I was interested in it, not only because of my novel COLD APRIL, about the famous ship, but because the small publisher who has published a few of my books, also published a Titanic book titled DANGEROUS AFFAIRS by Gardner Brooks. I had read the book and knew that the author began with a short Prologue about how a single snowflake, joining with trillions of others, caused a piece of a glacier near Greenland to break off from the rest and begin a journey into the history books in 1912.

Like my own novel about the famous ship, copies of DANGEROUS AFFAIRS continue to sell despite the hundredth anniversary of its sinking having occurred more than two years ago. Although I didn’t expect it, I can certainly understand readers’ continued fascination with a story that was too incredible to be believed. The largest ship in the world, on its maiden voyage, filled with some of the wealthiest people of the time, strikes an iceberg and sinks in less than four hours, taking more than 1500 lives. Epic!

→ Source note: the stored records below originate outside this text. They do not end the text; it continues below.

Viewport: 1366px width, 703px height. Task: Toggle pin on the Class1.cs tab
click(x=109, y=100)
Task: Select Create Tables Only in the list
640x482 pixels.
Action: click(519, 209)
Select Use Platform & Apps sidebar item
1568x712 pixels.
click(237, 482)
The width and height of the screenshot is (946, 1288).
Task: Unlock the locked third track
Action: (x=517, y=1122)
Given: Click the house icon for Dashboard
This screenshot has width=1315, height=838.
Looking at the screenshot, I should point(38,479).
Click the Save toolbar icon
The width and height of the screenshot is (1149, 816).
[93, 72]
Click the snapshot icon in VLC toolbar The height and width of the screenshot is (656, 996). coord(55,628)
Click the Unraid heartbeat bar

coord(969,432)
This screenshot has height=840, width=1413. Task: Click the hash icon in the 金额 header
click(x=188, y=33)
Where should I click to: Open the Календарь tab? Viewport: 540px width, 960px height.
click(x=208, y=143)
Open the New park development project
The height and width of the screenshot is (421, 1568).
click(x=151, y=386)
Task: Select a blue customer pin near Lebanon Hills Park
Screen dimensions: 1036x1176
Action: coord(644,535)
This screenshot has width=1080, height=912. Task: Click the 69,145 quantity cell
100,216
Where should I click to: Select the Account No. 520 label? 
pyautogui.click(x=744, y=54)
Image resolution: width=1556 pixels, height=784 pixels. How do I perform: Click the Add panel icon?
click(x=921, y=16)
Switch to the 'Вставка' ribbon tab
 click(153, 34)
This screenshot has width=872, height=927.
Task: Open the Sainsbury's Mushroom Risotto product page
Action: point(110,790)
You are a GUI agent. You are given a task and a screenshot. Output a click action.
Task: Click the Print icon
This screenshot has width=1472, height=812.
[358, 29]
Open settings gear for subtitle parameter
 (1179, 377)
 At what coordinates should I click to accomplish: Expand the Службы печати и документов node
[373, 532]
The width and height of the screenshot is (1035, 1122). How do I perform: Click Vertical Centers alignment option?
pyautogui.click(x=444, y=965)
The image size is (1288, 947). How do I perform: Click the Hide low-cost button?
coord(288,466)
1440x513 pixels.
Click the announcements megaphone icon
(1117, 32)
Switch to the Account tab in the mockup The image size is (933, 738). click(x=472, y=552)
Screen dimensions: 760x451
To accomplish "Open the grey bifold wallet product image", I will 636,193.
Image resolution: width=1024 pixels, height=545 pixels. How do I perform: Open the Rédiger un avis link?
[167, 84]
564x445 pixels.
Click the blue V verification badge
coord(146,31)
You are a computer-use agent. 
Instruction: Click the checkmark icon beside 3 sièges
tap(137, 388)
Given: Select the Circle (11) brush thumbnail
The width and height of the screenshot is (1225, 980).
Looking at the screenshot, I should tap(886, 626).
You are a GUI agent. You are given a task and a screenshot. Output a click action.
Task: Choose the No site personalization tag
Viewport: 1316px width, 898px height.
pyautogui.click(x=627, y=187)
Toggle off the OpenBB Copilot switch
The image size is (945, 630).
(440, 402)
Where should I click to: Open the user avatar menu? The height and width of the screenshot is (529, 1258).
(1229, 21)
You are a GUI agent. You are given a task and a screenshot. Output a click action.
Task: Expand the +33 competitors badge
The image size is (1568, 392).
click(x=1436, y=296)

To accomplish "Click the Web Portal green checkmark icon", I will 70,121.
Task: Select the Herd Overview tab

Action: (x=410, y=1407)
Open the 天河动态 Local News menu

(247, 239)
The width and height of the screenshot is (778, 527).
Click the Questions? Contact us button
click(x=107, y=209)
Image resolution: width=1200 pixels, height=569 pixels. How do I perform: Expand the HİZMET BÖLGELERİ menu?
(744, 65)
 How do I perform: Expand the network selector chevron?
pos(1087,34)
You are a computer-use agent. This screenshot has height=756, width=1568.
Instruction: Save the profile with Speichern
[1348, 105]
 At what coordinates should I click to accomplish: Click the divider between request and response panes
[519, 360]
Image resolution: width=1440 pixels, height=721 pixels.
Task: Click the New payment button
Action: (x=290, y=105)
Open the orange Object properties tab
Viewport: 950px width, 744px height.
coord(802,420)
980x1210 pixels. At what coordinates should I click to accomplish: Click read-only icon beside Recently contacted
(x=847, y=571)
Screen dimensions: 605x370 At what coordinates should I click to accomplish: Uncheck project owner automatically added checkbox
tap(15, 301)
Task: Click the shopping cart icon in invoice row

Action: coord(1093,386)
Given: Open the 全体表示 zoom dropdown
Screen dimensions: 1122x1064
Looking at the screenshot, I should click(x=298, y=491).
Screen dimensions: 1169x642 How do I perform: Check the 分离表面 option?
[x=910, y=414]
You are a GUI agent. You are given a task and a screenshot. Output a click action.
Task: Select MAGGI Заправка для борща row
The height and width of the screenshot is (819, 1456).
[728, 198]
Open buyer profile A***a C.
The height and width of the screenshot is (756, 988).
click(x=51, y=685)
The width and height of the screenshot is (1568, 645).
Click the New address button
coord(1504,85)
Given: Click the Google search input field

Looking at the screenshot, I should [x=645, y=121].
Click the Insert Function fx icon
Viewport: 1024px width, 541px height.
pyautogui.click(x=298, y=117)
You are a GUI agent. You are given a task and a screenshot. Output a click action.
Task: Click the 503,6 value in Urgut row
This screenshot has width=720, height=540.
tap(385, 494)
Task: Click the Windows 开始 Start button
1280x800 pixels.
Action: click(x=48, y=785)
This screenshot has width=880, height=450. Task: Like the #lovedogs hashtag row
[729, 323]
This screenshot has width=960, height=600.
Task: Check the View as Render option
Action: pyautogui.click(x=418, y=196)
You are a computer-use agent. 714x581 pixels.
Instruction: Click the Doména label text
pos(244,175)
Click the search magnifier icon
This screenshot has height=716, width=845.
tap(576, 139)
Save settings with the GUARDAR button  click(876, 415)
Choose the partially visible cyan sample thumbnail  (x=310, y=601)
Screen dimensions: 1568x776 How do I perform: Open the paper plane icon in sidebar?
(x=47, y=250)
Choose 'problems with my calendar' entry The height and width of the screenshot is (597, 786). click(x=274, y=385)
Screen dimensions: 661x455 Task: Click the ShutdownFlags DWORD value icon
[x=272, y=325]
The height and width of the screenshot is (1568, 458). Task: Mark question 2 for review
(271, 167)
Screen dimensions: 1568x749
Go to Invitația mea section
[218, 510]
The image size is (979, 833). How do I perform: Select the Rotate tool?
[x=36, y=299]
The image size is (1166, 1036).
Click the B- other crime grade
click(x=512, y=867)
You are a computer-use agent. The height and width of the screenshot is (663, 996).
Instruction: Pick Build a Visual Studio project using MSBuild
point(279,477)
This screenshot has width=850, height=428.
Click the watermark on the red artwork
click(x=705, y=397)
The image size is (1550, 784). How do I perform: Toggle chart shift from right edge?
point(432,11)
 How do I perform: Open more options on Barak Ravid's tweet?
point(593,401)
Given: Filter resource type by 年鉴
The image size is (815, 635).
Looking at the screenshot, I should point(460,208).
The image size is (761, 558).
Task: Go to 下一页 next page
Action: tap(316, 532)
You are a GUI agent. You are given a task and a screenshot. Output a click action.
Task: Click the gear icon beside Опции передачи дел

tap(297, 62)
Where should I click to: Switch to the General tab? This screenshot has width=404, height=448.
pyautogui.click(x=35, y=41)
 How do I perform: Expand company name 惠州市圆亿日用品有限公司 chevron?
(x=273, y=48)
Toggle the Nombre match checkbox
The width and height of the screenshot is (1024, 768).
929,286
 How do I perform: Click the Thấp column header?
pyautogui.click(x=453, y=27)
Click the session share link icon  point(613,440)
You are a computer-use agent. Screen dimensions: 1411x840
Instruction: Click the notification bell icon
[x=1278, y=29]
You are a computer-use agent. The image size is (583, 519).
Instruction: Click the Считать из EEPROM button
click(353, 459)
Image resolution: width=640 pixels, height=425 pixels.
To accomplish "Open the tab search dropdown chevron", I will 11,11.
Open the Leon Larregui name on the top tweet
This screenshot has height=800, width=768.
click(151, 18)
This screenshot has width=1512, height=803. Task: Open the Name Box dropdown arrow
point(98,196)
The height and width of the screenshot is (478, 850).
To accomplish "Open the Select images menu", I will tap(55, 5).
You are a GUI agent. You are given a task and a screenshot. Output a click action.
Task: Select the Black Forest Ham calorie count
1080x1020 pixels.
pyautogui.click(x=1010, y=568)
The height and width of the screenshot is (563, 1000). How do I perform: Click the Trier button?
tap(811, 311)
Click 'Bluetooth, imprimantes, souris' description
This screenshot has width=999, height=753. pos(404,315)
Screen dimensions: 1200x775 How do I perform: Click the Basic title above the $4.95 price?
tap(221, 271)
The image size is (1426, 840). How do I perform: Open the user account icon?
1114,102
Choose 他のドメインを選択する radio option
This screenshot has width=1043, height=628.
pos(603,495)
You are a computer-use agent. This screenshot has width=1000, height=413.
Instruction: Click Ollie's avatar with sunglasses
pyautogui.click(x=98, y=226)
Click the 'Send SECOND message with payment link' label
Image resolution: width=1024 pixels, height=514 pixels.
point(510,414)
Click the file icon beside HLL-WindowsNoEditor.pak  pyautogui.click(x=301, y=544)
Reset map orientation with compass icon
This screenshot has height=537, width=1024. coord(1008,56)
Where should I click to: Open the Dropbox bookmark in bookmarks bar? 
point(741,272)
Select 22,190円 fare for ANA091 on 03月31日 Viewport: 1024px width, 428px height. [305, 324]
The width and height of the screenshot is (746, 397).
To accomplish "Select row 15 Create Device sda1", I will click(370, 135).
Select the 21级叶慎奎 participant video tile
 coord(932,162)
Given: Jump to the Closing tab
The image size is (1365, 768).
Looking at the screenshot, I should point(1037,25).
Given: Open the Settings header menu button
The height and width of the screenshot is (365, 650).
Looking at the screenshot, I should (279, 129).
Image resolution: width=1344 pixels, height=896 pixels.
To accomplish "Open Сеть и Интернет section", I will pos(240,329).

But, this being January, when it comes to thinking about either a freezing Atlantic Ocean or the warm Pacific surrounding Hawaii, I’ll pick the Pacific. Now I just need my knee to heal so I can book a flight.


Wednesday, January 1, 2014


Looking back at 2013, it was the year I finally made a little money through self-publishing. I know. I know. Hundreds, maybe thousands, of authors are saying that now, and I’m still a little fish in this big pond, but, after years of the low income and high expenses of my writing career, it’s nice to have enough left over to, possibly, interest the IRS.

Does that qualify me to write a book about how I did it? No. But it would seem lots of other writers are making more money from selling their “how to” books than the fiction or non-fiction they published. It’s always been that way. Back when I was learning about the stock market, I soon realized those who wrote about how to make money were making their own from the “how to” books rather than the returns from their investment advice. But that’s okay. My investment club did very well, and I did write a book. But not a "how to." It was the romance novel ONCE MORE WITH FEELING  and one of the checks I cashed in 2013 was for Japanese rights to that book.

I’ve bought and read at least eight books this past year on how to write, market and sell novels, and I’m through doing that. My advice on the subject is to choose books written by authors who actually have impressive credentials. Even then, take their advice with a pinch of salt, because what works for one writer, or genre, won’t necessarily work for another.

The one tip that does seem to work is, “write lots of books,” because this year my total of romance novels listed on Amazon grew to eight, and, recently, a sale of one of my books led to sale of another. Or two. Sure, I’d love to make the kind of money Hugh Howey, Colleen Hoover and E.L. James make, but I’m happy to be in the company of those who are finally in the black, earn enough to pay a few bills and enjoy an occasional dinner at a posh restaurant. Such as tonight.

So thanks Kristine Kathryn Rusch and Dean Wesley Smith for your words of wisdom. I’ll be following it in 2014 and hope to have, as the song says, “A Very Good Year.”